━━━ Given data

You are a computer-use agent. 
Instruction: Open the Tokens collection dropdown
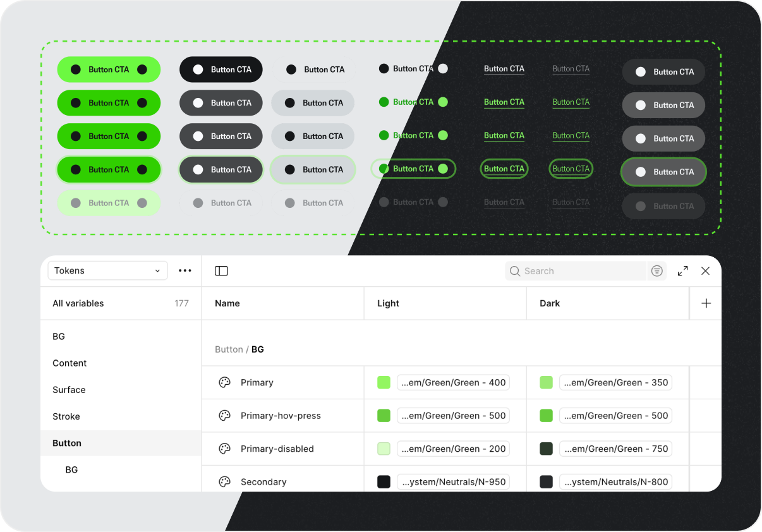(107, 270)

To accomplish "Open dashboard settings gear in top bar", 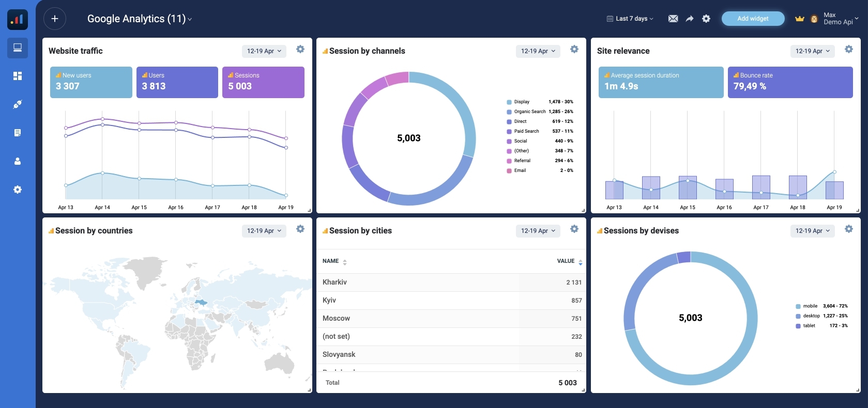I will pos(706,19).
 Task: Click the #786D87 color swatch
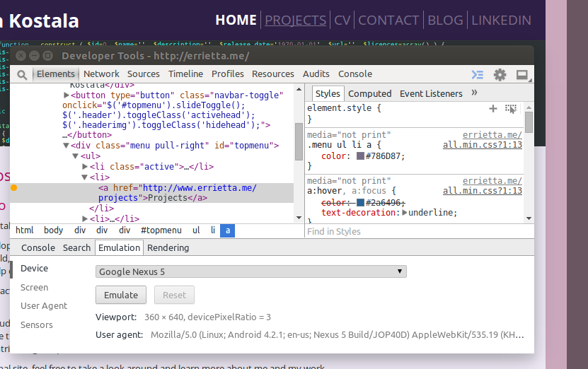pos(360,156)
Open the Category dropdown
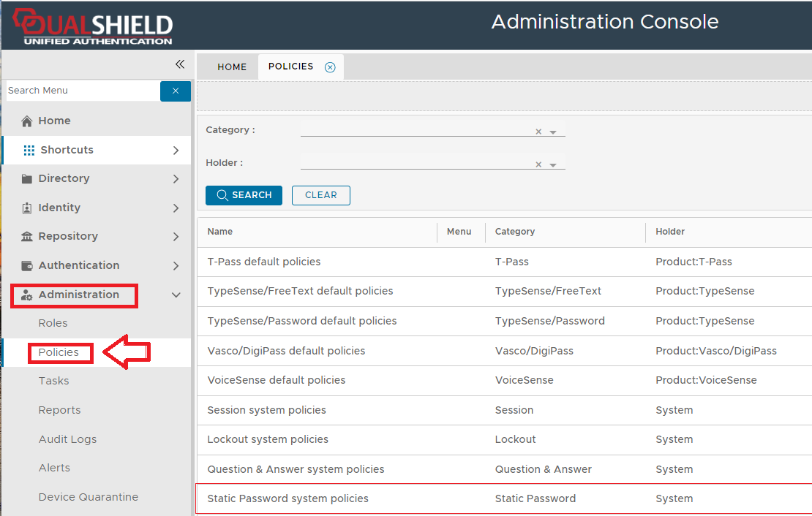This screenshot has height=516, width=812. (x=553, y=132)
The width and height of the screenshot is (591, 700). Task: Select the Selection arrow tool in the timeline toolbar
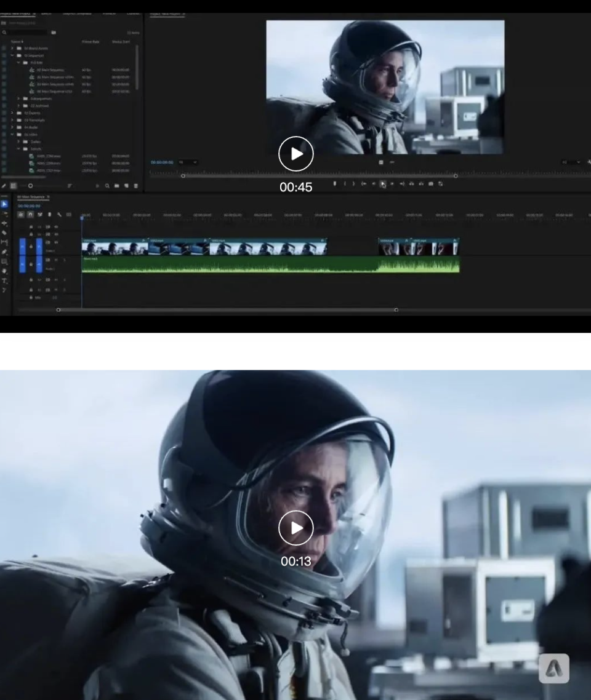(4, 204)
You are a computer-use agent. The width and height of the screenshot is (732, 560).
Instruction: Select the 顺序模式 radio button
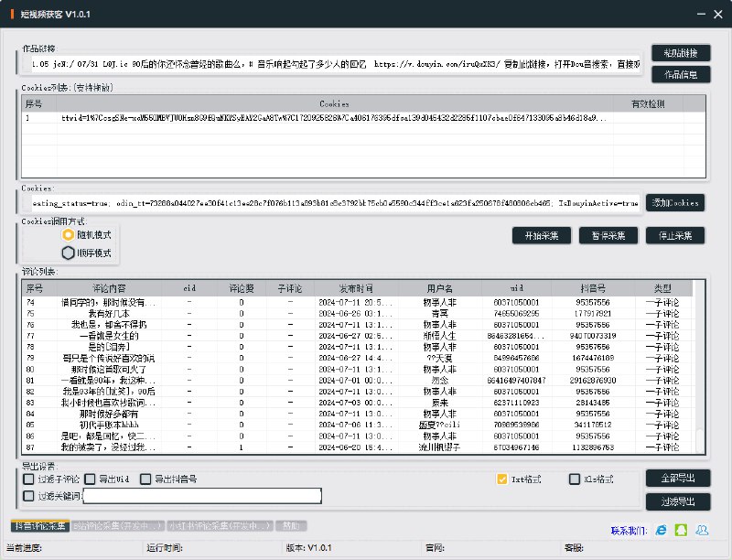[68, 253]
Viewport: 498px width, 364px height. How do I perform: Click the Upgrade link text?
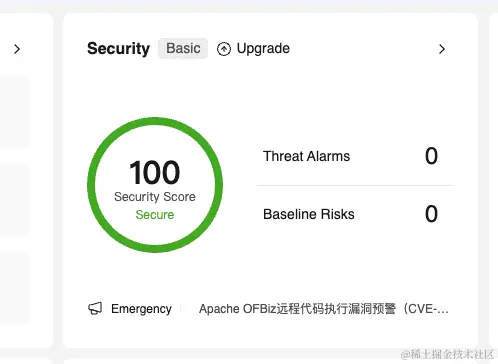[263, 49]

━━━━━━

# What is required
Whenever a line in the entries holds the word "computer", copy that line.

# Expected answer
You are a computer-use agent. 
You are a computer-use agent. The width and height of the screenshot is (732, 560).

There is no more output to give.